今日一日の目まぐるしい出来ごとにも疲れて、うとうととしてた。
かたん、と電車が音を立てるたび、宗樹の少し長めの茶色い髪がさらり、と揺れる。
長いまつげに縁どられ、閉じたまぶたは穏やかで。
眺める方も、ね……む……く………
くぅ……
わたしも、宗樹の様子にほっとして、このまま深く眠ってしまうかと思った。
ふっ……と、完全に意識が遠のきかけた、その時。
はっ、と目が覚めた宗樹が小さく『うぁ』と声をあげた。
「ど……どうしたの!?」
一気に目が覚めたわたしに、宗樹が悪りぃ、と息をついた。
「……降りる駅を寝過した。
ここから先は単線だから、今の時間、乗ってる電車が終点まで行って帰って来ないと、JRの乗り換え駅までつかない。
遅くなるぞ、どうする?
次の駅で降りて迎えの車を呼んだ方が多分、一番速く家に着くが」
「う……ん。

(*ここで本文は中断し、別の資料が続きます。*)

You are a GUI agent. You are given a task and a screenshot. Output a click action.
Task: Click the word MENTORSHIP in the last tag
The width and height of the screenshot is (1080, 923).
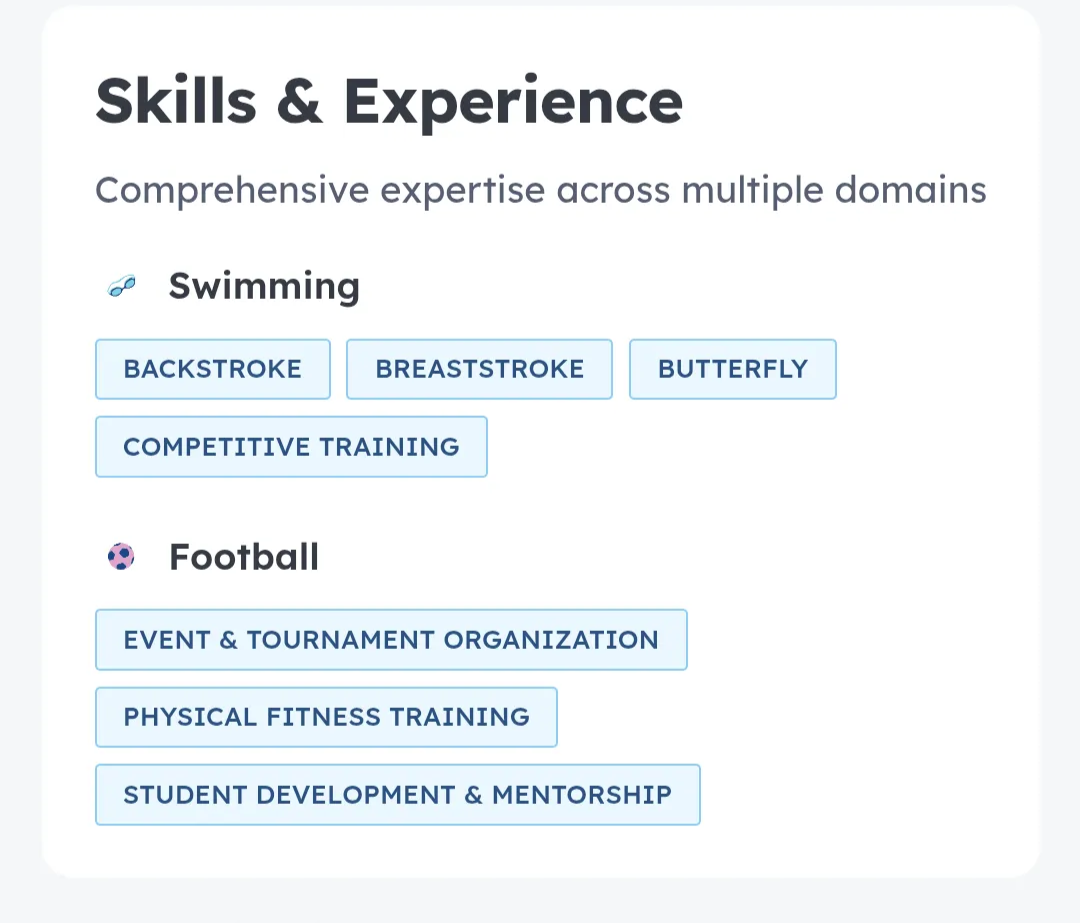[x=582, y=795]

宗樹はどうするの?」
「駅で迎えが来るまで、一緒に待つ。
ん、で来たらお嬢さんを車に乗せて、俺は電車で帰る」
「一緒に車で帰らないの!?」
「間違えるな。
俺はお嬢さんの『オトモダチ』じゃねえ。
一緒に車に乗る資格がない」
「なによ! 資格って!?」
家までの最寄りの駅は、一緒なんだから!
ついでに乗って行けばいいじゃない。つてそう、何度も誘ったのに、宗樹ってば、本当に頑固! 石頭!
絶対に、車に乗らないって言うんだもん!
だからわたし、ぷう、と頬を膨らませて聞いた。
「遅くなるって、どれくらい?」
その時間に多分、爺が心配するだろうなぁ、とは思ったけれど、ま、いいや。
「じゃぁ、わたしも、電車で帰る!」
そう言い張れば、宗樹の目が丸くなった。
「ちょ……っ! 勘弁してくれ。
俺がついてて、そんなに遅くなったことがバレたら、クソジジィに殺される」
「わたしの目標は、西園寺の手助けなしで過ごすこと、だもんね~~
別に車なんて呼ばなくて良いもん」
とか言って、思い切り宗樹使ってるけど、そこんとこ、無視!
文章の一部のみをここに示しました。